▶ _TEXT EXCERPT_:
Swing Vote (2008)


Swing Vote (2008)

Swing Vote (2008)

Swing Vote (2008)

Swing Vote (2008)

Swing Vote (2008)

Swing Vote (2008)

Swing Vote (2008)

Swing Vote (2008)


Swing Vote (2008)


Director: Joshua Michael Stern


Cast: Kevin Costner as Bud Johnson, Madeline Carroll as Molly Johnson, Paula Patton as Kate Madison, Kelsey Grammer as President Andrew Boone, Dennis Hopper as Donald Greenleaf, Nathan Lane as Art Crumb, Stanley Tucci as Martin Fox, George Lopez as John Sweeney, Judge Reinhold as Walter, Charles Esten as Lewis, Richard Petty as Himself, Willie Nelson as Himself, Mare Winningham as Larissa Johnson, Mark Moses as Attorney General Wyatt, Nana Visitor as Galena Greenleaf



I'm going to go ahead and assume that it's not an easy task to make a
crowd-pleasing movie centered on politics that goes to such strenuous
efforts to be non-partisan and maybe chalk up my dissatisfaction with
the movie to that. Then again, it might also have something to do with
a critical decision that they made in how to end the movie, which is
sure to make every single solitary person who watches it throw up their
arms in disgust.

But the movie is not about who wins the presidency, it's about the pure
chaos of the American political system and its millions of weaknesses
and faults. Sure, the premise of a presidential election coming down to
a single vote is as preposterous as they come, but man if this movie
doesn't get you thinking critically about the electoral process then
it's safe to assume that probably nothing ever will.

Kevin Costner plays Bud, an American nobody from New Mexico who has
never done anything with his life except have a daughter with a
delusional drug addict who thinks she has a big singing career in her
near future. He works as an egg inspector at an egg packaging plant,
and he and his co-workers mourn the loss of their friends' (and soon,
their own) jobs to "insourcing," the process of bringing Mexicans in to
take their jobs rather than ship the factory and all those egg-laying
chickens to Mexico.

Bud staggers through life in a drunken daze most of the time, routinely
letting down his daughter Molly (Madeline Carroll), who raises him like
a child. She gets him out of bed in the morning, criticizes his
laziness and irresponsibility, reminds him to vote because it's part of
a school project that she has to do, and through sighs of exasperation
attempts to keep him at least a little bit in line. And of course it's
the only thing in life that she fails at. When Bud gets drunk rather
than show up to vote, she manages to almost cast his vote herself due
to the sleepy voting booth security of beautiful Texico, New Mexico,
which Google Earth has just informed me is a real place. Population
1,065.

In a clever plot development, it turns out that Bud's vote didn't go
completely through but it appeared that he was there, so he is given
another opportunity to cast his vote. Not right away, mind you, even
though he evidently already tried to vote and thus probably had his
mind made up. No, he is given ten days before he has to vote, thus
providing plenty of time for a movie to happen.

Young Madeline Carroll steals most of the scenes that she's in as Bud's
daughter, so it's interesting that her character is one of the biggest
weak points in the movie, the other one being her dad. Bud is supposed
to be a typical American, but I just saw a drifting drunk who never did
anything with his life and never would have had he not been forced to.

▶ _AVAILABLE DATA_:
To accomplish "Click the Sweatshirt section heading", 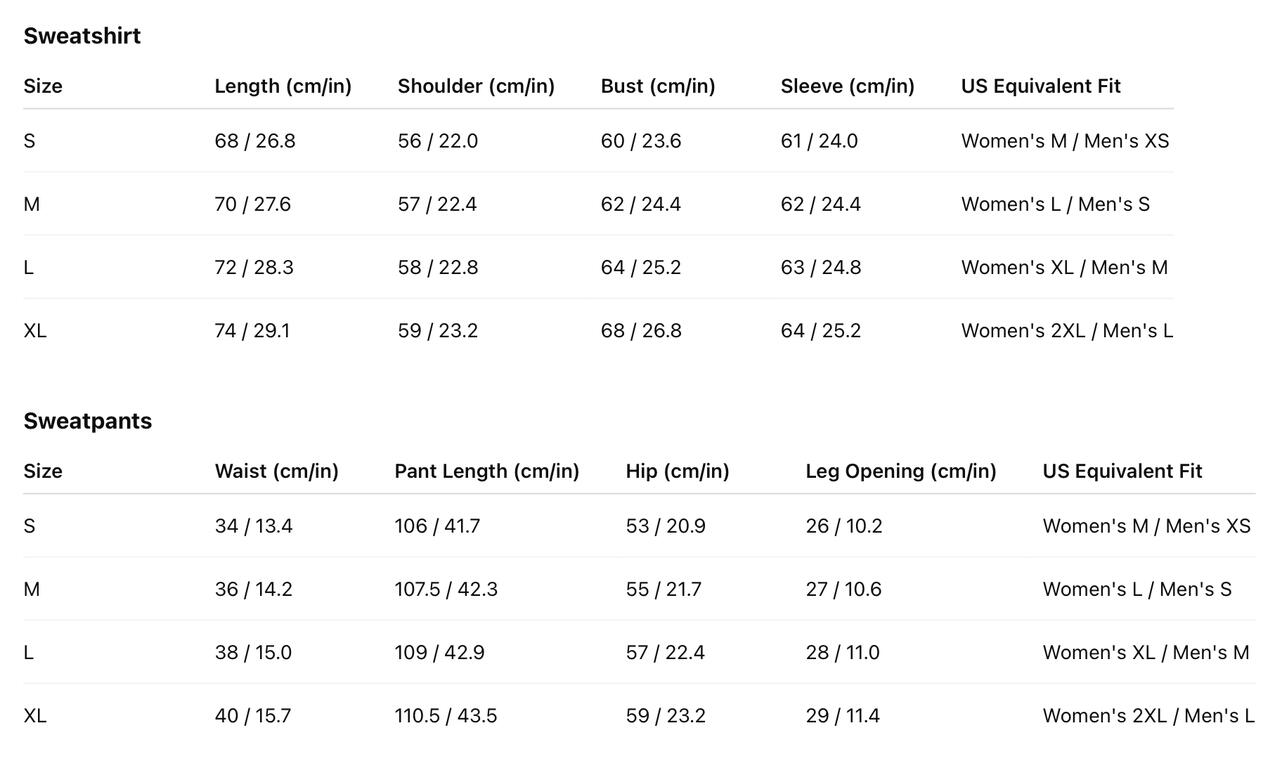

▶ _TASKS TO PERFORM_:
(a) Return the part of the Swing Vote review starting with "I'm going to" and going on through "arms in disgust.".
(b) According to the Swing Vote review, what job does Bud have?
The listing has no connection to the Swing Vote review.

▶ _SOLUTION SET_:
(a)
I'm going to go ahead and assume that it's not an easy task to make a
crowd-pleasing movie centered on politics that goes to such strenuous
efforts to be non-partisan and maybe chalk up my dissatisfaction with
the movie to that. Then again, it might also have something to do with
a critical decision that they made in how to end the movie, which is
sure to make every single solitary person who watches it throw up their
arms in disgust.

(b) He is an egg inspector at an egg packaging plant.